My funda - Area of square is largest among all the quadilateral with same perimeter.
Stmt 1 - Only possible values of x and y are 1/Sqrt(2). So sufficient as xy = 1/2
Stmt 2 - Only says x and y are equal. Not sufficient
Answer A

You are close to correct reasoning for (1), though from it you can not say that xy=1/2 and the only possible value for x and y are 1/Sqrt(2). Consider the following example: 0^1+1^2=1.

As for (2): x^2-y^2=0 doesn't mean that x=y.
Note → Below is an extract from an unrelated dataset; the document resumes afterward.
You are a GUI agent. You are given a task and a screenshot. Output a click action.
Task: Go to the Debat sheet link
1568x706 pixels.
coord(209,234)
1) x2 + y2 = 1 is a circle with radius 1, and origin as center. We are only concerned with 1st and 3rd quad (think why? ), Draw a line y=x which intersects circle at x=y=1/sqrt(2). We can observe, as x becomes greater than 1/sqrt2, y gets lesser than 1/sqrt2 moving on the circle (below y=x line). Hence xy<= 1/2. Similarly, as y becomes greater than 1/sqrt2, x gets lesser than 1/sqrt2 moving on the circle (above y=x line). Hence xy<= 1/2. Hence sufficient.

For more mathematically inclined, draw graph of xy=1/2. It has only one point of contact with the circle, tangential at x=y=1/sqrt(2).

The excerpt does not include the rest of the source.